Crâne rasé, croix celtique tatouée à l’avant-bras, portrait d’Hitler en poche, Adam (Ulrich Thomsen) est un néo-nazi qui vient d’être relâché de prison. Ivan (Mads Mikkelsen), un pasteur qui collabore à un programme de réinsertions d’anciens prisonniers, l’accueille dans sa cure, où il rejoint trois autres marginaux : un ex-tennisman obèse et alcoolique, un immigré pakistanais braqueur de stations-services et une travailleuse humanitaire enceinte et dépressive.
En 2003, Anders Thomas Jensen tournait Les Bouchers verts, mettant en scènes deux bouchers faisant commerce de viande humaine. La recette – si l’on ose dire – était excellente, mélange d’humour très noir et de fable sociale. Deux ans plus tard, il récidivait avec Adam’s apples (dont on se demande pourquoi diable le traducteur le sort sous son titre anglais) que j’avais raté à sa sortie et que je regarde en DVD confiné deux décennies plus tard.

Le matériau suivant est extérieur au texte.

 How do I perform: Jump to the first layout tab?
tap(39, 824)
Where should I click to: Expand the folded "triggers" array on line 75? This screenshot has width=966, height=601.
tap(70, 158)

Les ingrédients sont quasiment les mêmes que dans Les Bouchers verts – viande humaine et cannibalisme en moins : humour pince sans-rire, cynisme, critique au karcher de certains travers de la société danoise protestante et hypocrite. Sans parler du jeu excellent des deux acteurs : Ulrich Thomsen révélé par Lars von Trier et Mads Mikkelsen, ici à contre-emploi, qui, depuis, a fait la carrière hollywoodienne que l’on sait. Mais la sauce ne prend pas aussi bien.
Certes, Adam’s Apples évite le boulevard convenu qu’on redoutait qu’il emprunte : la noirceur de l’âme d’Adam le néo-nazi s’attendrira au contact de la bonté angélique d’Ivan. Il préfère emprunter un chemin de traverse surprenant : Ivan va s’avérer encore plus frappadingue, plus traumatisé qu’Adam, obligeant celui-ci à amender sa vie et faire taire sa haine.
Pour autant, une fois que le film est engagé dans cette voie, aussi cynique et ironique soit-elle, il ne fait ni rire suffisamment ni n’émeut assez pour qu’on y trouve jusqu’à son terme prévisible beaucoup d’intérêt.